Hardstone is a non-scientific term, mostly encountered in the decorative arts or archaeology, that has a similar meaning to semi-precious stones, or gemstones. Very hard building stones, such as granite, are not included in the term in this sense, but only stones which are fairly hard and regarded as attractive – ones which could be used in jewellery. Hardstone carving is the three-dimensional carving for artistic purposes of semi-precious stones such as jade, agate, onyx, rock crystal, sard or carnelian, and a general term for an object made in this way. Two-dimensional inlay techniques for floors, furniture and walls include pietre dure, opus sectile (Ancient Roman), and medieval Cosmatesque work – these typically inlay hardstone pieces into a background of marble or some other building stone.

The definition of "hardstone" is not very rigid, but excludes "soft" stones such as soapstone (steatite) and minerals such as alabaster, both widely used for carving.
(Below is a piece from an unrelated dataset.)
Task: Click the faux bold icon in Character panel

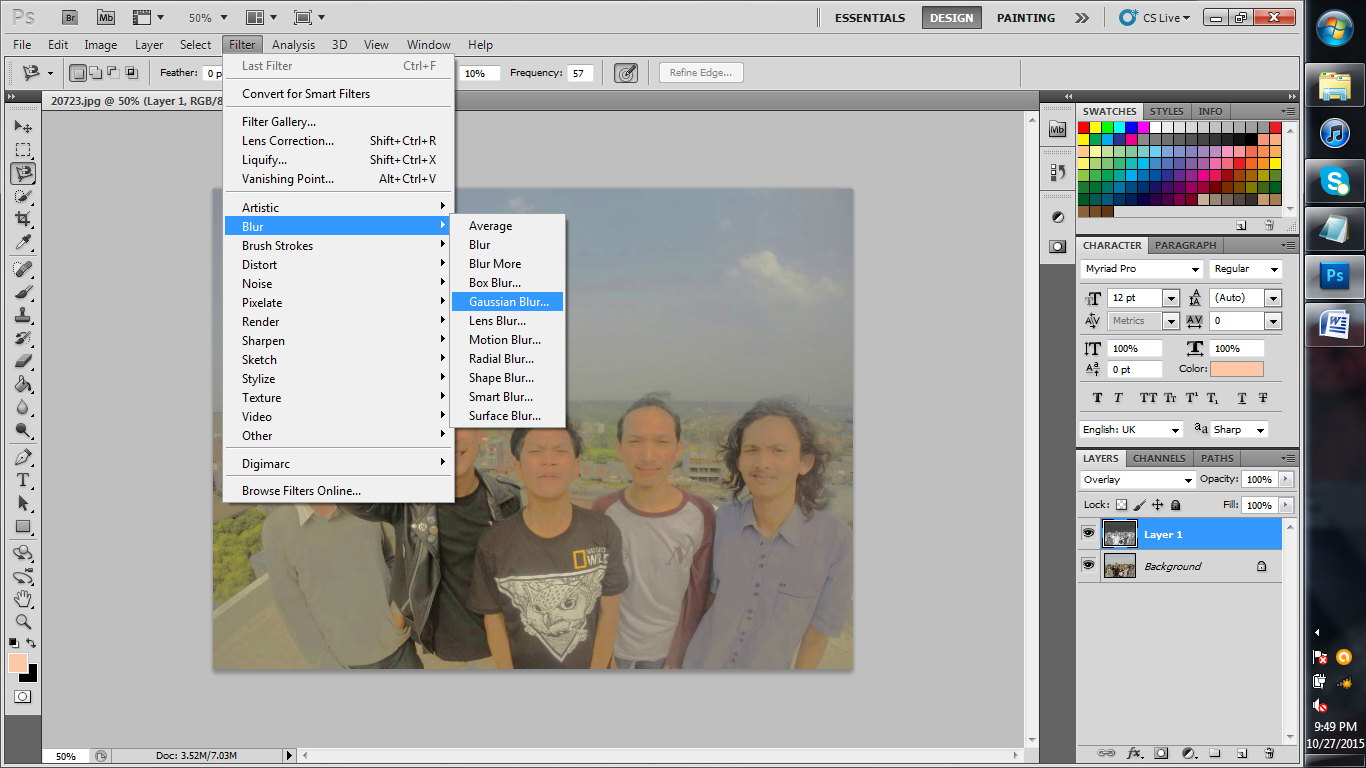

Hard organic minerals such as amber and jet are included, as well as the mineraloid obsidian. Geologically speaking, most of the gemstones carved in the West are varieties of quartz, including chalcedony, agate, amethyst, sard, onyx, carnelian, heliotrope, jasper and quartz in its uncoloured form, known as rock crystal. On the Mohs scale of mineral hardness, quartz rates no higher than a 7, less for types with impurities. Stones typically used for buildings and large sculpture are not often used for small objects such as vessels, although this does occur.
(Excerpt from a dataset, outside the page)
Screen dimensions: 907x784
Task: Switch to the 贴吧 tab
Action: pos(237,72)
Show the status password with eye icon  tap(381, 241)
The term is derived from a literal translation of the Italian plural pietre dure, 'hard stones', which in Italian covers all hardstone carving. The semi-anglicized singular pietra dura is used in English for multi-coloured stone inlay work, in fact using marbles as much as semi-precious stones, which was a Florentine speciality from the Renaissance onwards. Pietre dure is sometimes used for Italian or European vessels and small sculptures of the same period.